IMDb Poll ( non-sanctioned) From Sirens to Matriarchs : The long distance career run and rank of pre-code actresses.

by st-shot | created - 20 Jul 2011 | updated - 02 Aug 2011 | Public

This poll was conducted during the month of July 2011. Approximately 60 IMDb members partook in the voting process.

Reason for arriving at these five choices.

Garbo and Shearer were as big but ended their careers before WW ll ended. Loy had a long career but not that much above the title. Colbert moved away from film to television and back to the theatre in the early 50s leaving these grande dames as the last one's standing.

Given the power of the studios and the attitude towards women in their times we shall never see the likes of these legendary actresses who had a much harder road to travel but ultimately did it their way.

Ranked in order as voted on by board members.

1. Bette Davis

Actress | All About Eve

Ruth Elizabeth Davis was born April 5, 1908, in Lowell, Massachusetts, to Ruth Augusta (Favor) and Harlow Morrell Davis, a patent attorney. Her parents divorced when she was 10. She and her sister were raised by their mother. Her early interest was dance. To Bette, dancers led a glamorous life, but...

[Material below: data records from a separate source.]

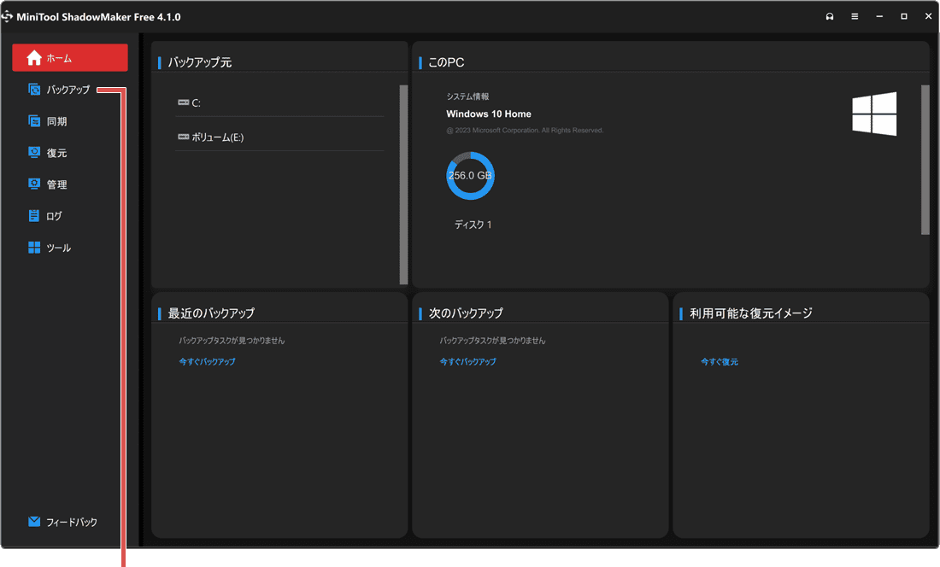Click 今すぐバックアップ under 最近のバックアップ

coord(207,361)
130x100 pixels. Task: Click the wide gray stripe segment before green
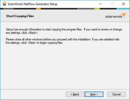pyautogui.click(x=86, y=9)
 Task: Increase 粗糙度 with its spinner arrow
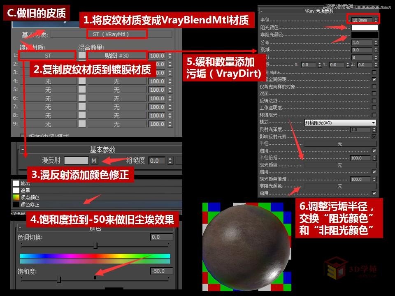[170, 160]
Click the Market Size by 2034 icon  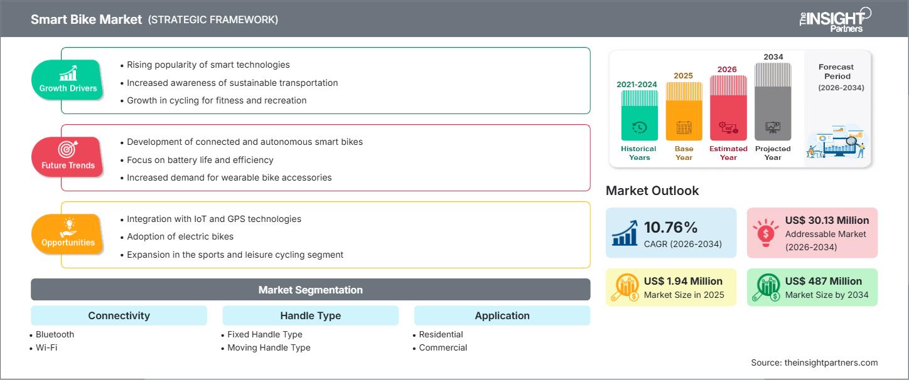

Davis received the most points as well as garner in excess of a third of the first place votes. All About Eve was voted her finest performance by a decent margin though second place finisher The Letter got the most first place votes. Now, Voyager, The Little Foxes and Whatever Happened to Baby Jane rounded out the top five. Bright Victory polled well but Oscar winners Jezebel and Dangerous were all but ignored. Her real Oscar deserving performance Of Human Bondage received but one mention.

2. Barbara Stanwyck

Actress | Double Indemnity

Today Barbara Stanwyck is remembered primarily as the matriarch of the family known as the Barkleys on the TV western The Big Valley (1965), wherein she played Victoria, and from the hit drama The Colbys (1985). But she was known to millions of other fans for her movie career, which spanned the ...

Stanwyck received the second highest point count and slightly over a quarter of the first place votes. Double Indemnity was selected as her clear cut best performance with The Lady Eve second and Stella Dallas third. Sorry Wrong Number and Baby Face completed the top five.

3. Katharine Hepburn

Actress | The Lion in Winter

Katharine Houghton Hepburn was born on May 12, 1907 in Hartford, Connecticut to a suffragist, Katharine Martha (Houghton), and a doctor, Thomas Norval Hepburn, who both always encouraged her to speak her mind, develop it fully, and exercise her body to its full potential. An athletic tomboy as a ...

Hepburn received less points but the same amount of first place votes as Stanwyck. Long Day's Journey into Night out distanced her four Oscar wins combined while Alice Adams finished second followed by Bringing up Baby and The Lion in Winter in a tie for third with The African Queen fifth. The Tracy pairings with the exception of Adam's Rib hardly registered and while all of the other actresses had best performance mentions in twenty films or more Hepburn's were restricted to thirteen choices.

4. Joan Crawford

Actress | What Ever Happened to Baby Jane?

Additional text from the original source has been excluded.